Так что ничего удивительного не было в том, что при случайной встрече с попом (а такая встреча иной в те времена и быть не могла) у Янкеля возникало чувство страха, смешанного с брезгливостью. Поп, необрезанный мужик с крестом на шее, монашки, бесшумно плывущие по улице, были участниками этого внешнего, враждебного мира, его главными действующими лицами. Однако после войны эта религиозная распря, куда мы, как мне кажется, были втянуты совершенно случайно, в силу устоявшегося порядка вещей, во многом потеряла свой смысл. Никогда, впрочем, полностью не исчезнув.

Однажды сидели у Костьки Панкова, во что-то играли, когда в окно дальней комнаты постучали. Костя выглянул на улицу и подозвал к себе остальных. Перед окном, опираясь на костыли и протягивая ладонь к зашторенному окну, стоял нищий инвалид и ждал, понурив голову, не откликнется ли кто-нибудь.

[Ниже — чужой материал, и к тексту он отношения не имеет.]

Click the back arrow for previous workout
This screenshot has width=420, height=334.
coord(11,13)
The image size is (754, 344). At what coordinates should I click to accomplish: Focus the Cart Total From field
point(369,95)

– Янкель, – зашептал Костька, – иди скажи ему.

– Что сказать? – спросил Янкель.

– Как что? “Не прогневайся, Божий человек. Ступай своей дорогой!”

– Не буду говорить! – упирался Янкель. – Скажи сам!

– Мне нельзя, – ответил Панков. – Я же крещеный, а это – большой грех, я в ад попаду. А с тобой ничего не будет.

– Почему не будет?

– Ну, как… Ты ж еврей, у вас там даже ада толком нет. А этот еще и… как по-вашему? Гой!

Янкель отнекивался, как мог (“Почему я?”), но Костька не отставал, а остальные взяли Янкеля за руки и подтащили к окну. Окно было страшное, неприветливо глядевшее на улицу, будто высматривавшее кого-то. Янкель раздвинул занавески. Ему не хотелось говорить тех слов, которым его научили, но сзади подталкивали со всех сторон, и тогда он (то есть я), глубоко вдохнув и холодея от страха, выпалил:

– Не прогневайся…

Услышав эти слова, нищий быстро перекрестился, повернулся и, не говоря ни слова, пошел прочь. И тут вдруг мне стало невыносимо стыдно, будто из-за меня лишили этого несчастного подаяния. Не сомневаюсь, что мама очень бы рассердилась и отвернулась от меня, расскажи я ей об этом. С ее точки зрения, я совершил множество прегрешений: повторил эти “церковные слова” и тем более – заставил нищего перекреститься в моем присутствии. Но, думаю, еще больше рассердилась бы она за то, что я отказал изувеченному человеку, которых было огромное количество на улицах, в милости. Очевидно, между всем этим существовало какое-то противоречие, и не знаю, как именно поступила бы она. Но если честно, то Янкель согласился отказать нищему еще и потому, что ему действительно бы за это “ничего не было”.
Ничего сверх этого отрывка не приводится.